Cloud forests may be particularly vulnerable to climate change
Mexico could lose nearly 70 percent of its cloud forests due to climate change by 2080, according to new research published in Nature Climate Change, that has implications for cloud forests worldwide. "Given the narrow environmental tolerance of cloud forests, the fear is that human-induced climate change could constitute an even greater peril [than deforestation] in the near future," says lead author Rocio Ponce-Reyes of the ARC Center of Excellence for Environmental Decisions (CEED) and The University of Queensland in a press release. Cloud forests are usually defined as tropical forests growing at an altitude of more than 6,600-10,000 feet (2,500-3,000 meters) in elevation, where the forest receives most of its moisture from fog. Unique ecosystems, cloud forests harbor many species found no-where else including a wide variety of orchids, hummingbirds, and amphibians.

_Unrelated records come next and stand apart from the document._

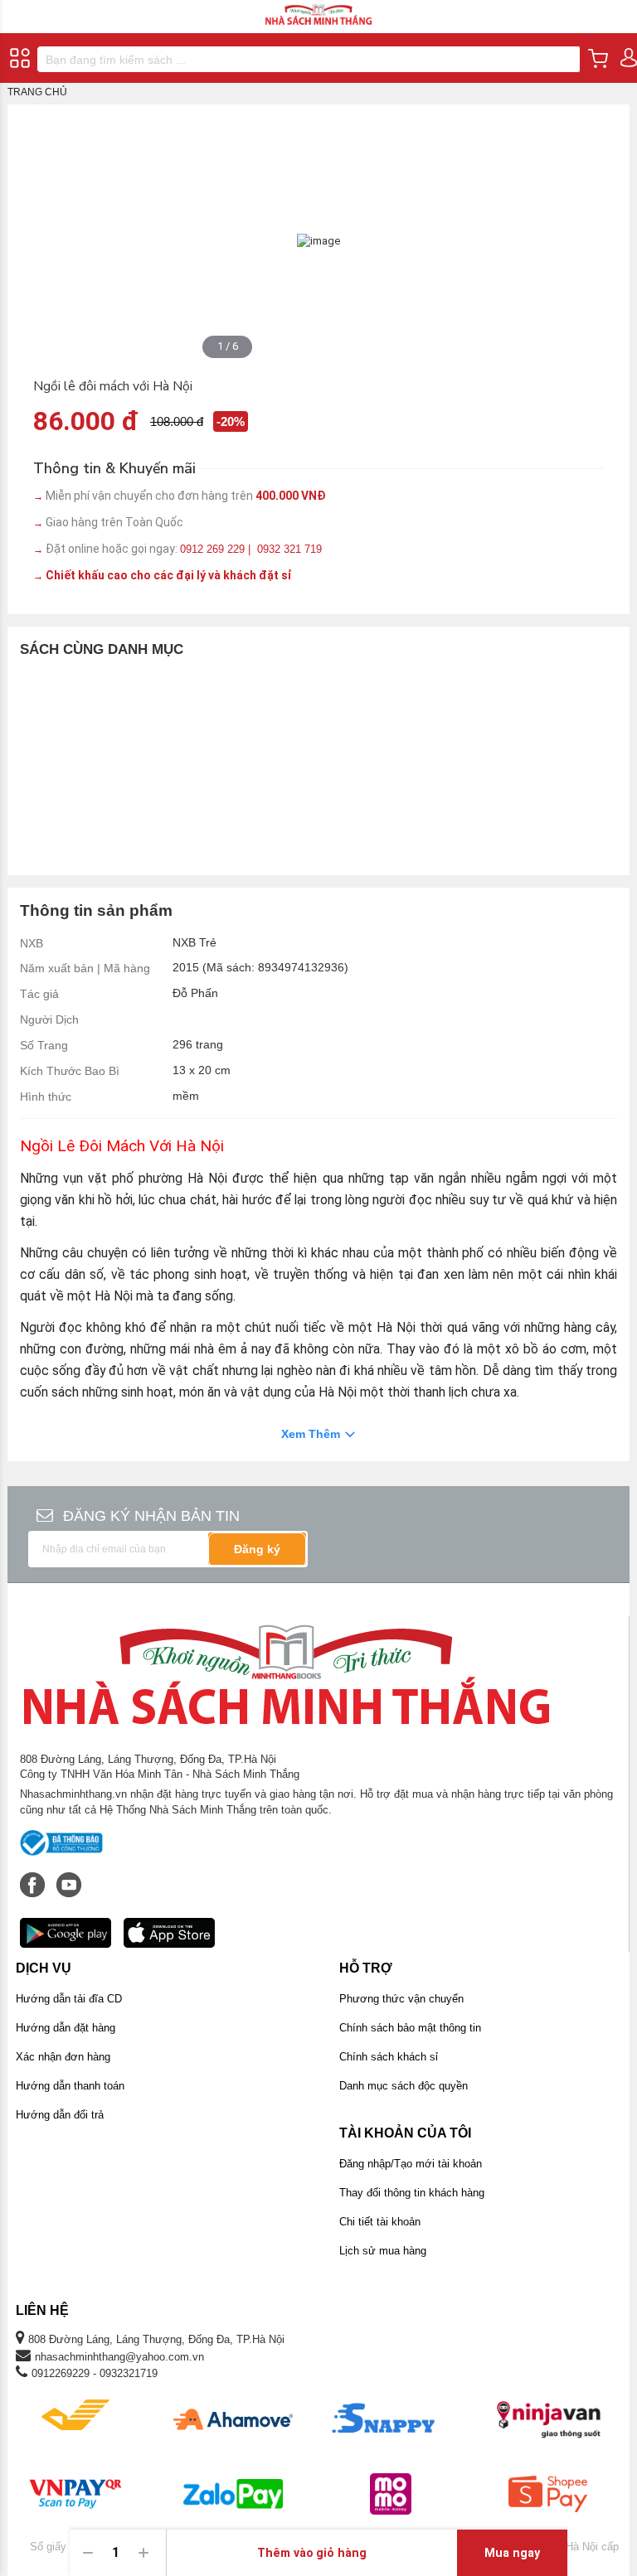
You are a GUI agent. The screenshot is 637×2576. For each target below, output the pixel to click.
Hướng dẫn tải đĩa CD (69, 1999)
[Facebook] (34, 1876)
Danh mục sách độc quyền (403, 2086)
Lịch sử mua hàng (382, 2250)
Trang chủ (37, 92)
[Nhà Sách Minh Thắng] (318, 7)
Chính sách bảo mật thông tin (410, 2028)
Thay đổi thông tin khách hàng (411, 2192)
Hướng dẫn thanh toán (70, 2086)
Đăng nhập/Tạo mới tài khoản (410, 2163)
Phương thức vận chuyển (401, 1999)
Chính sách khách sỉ (388, 2057)
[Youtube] (68, 1876)
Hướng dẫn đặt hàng (65, 2028)
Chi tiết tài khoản (380, 2221)
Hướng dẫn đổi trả (60, 2115)
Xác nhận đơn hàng (63, 2057)
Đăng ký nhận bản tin (151, 1516)
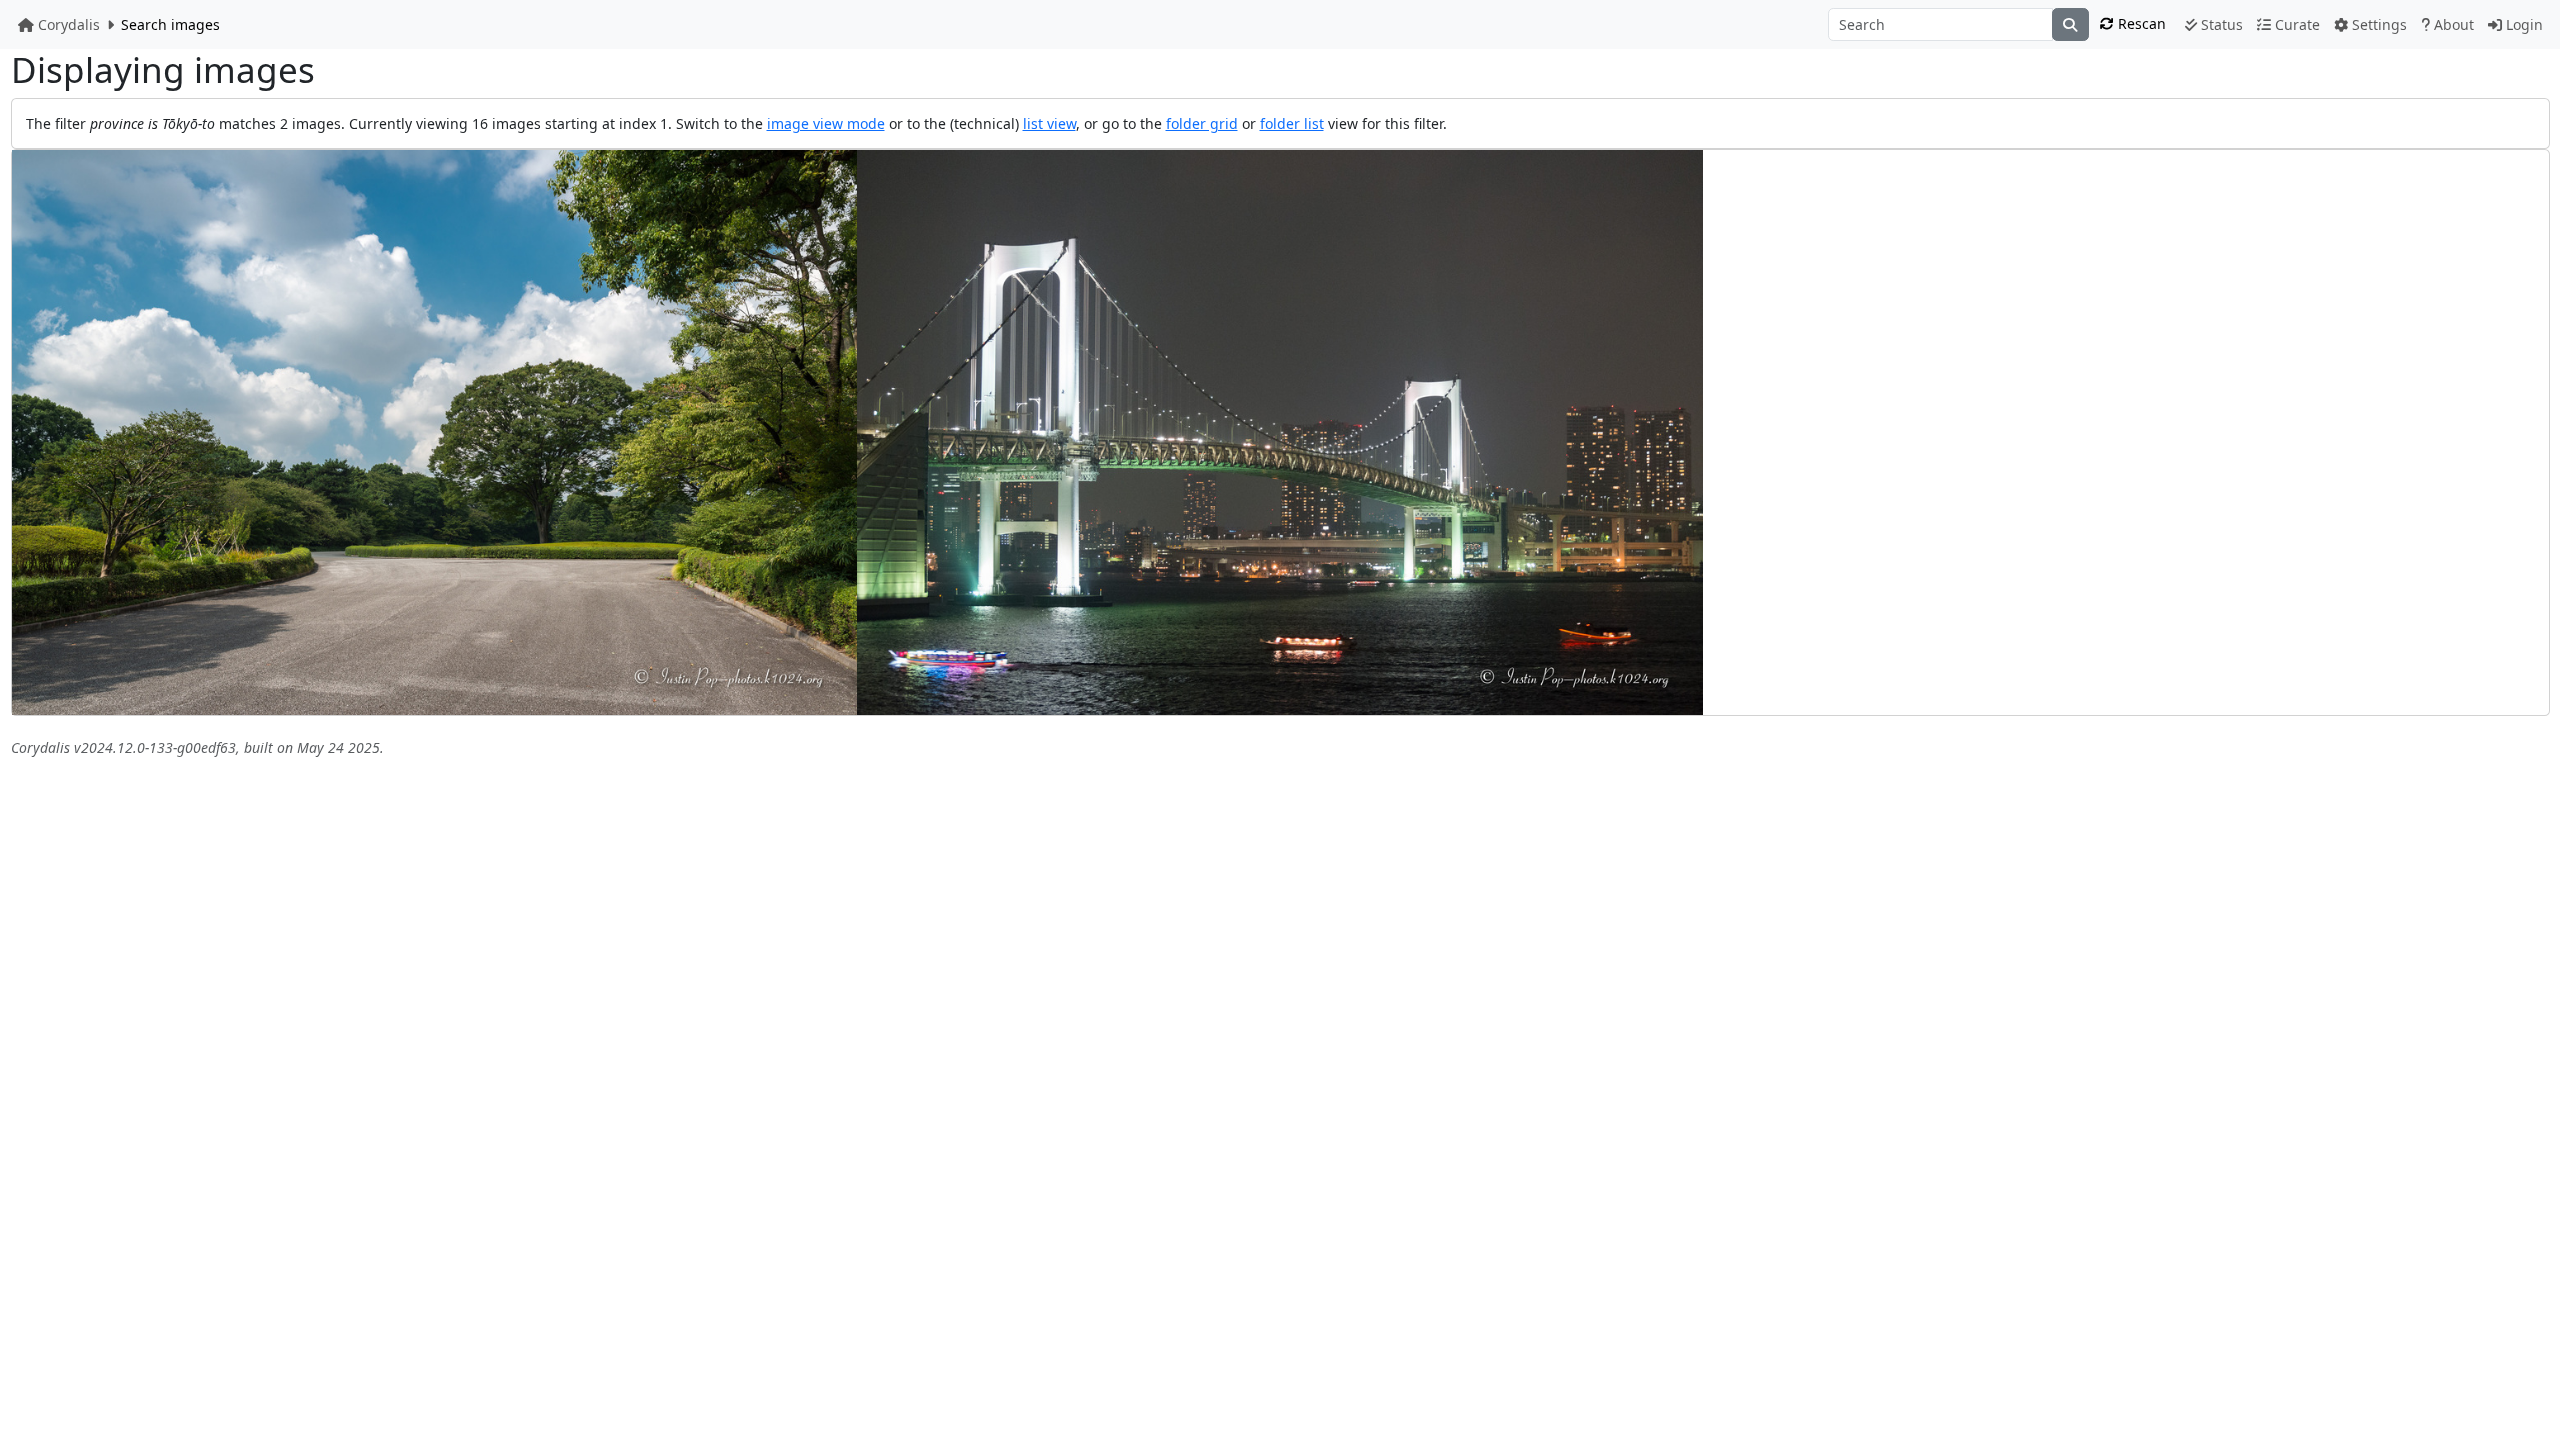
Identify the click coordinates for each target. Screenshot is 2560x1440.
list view (1049, 123)
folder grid (1202, 123)
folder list (1292, 123)
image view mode (826, 123)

Researchers found that rising temperatures and climatic changes could devastate 11,685 square kilometers of Mexico cloud forest, equaling 69 percent of the whole biome at present. However the news gets even worse: most of Mexico's cloud forest (88 percent) remains unprotected and vulnerable to deforestation and degradation. If the unprotected forests are cleared and climate change impacts the rest as predicted, Mexico may lose 99 percent of its cloud forest and lose most of its species.
The researchers write that "immediate action" is needed to protect cloud forests that appear most resilient to climate change impacts.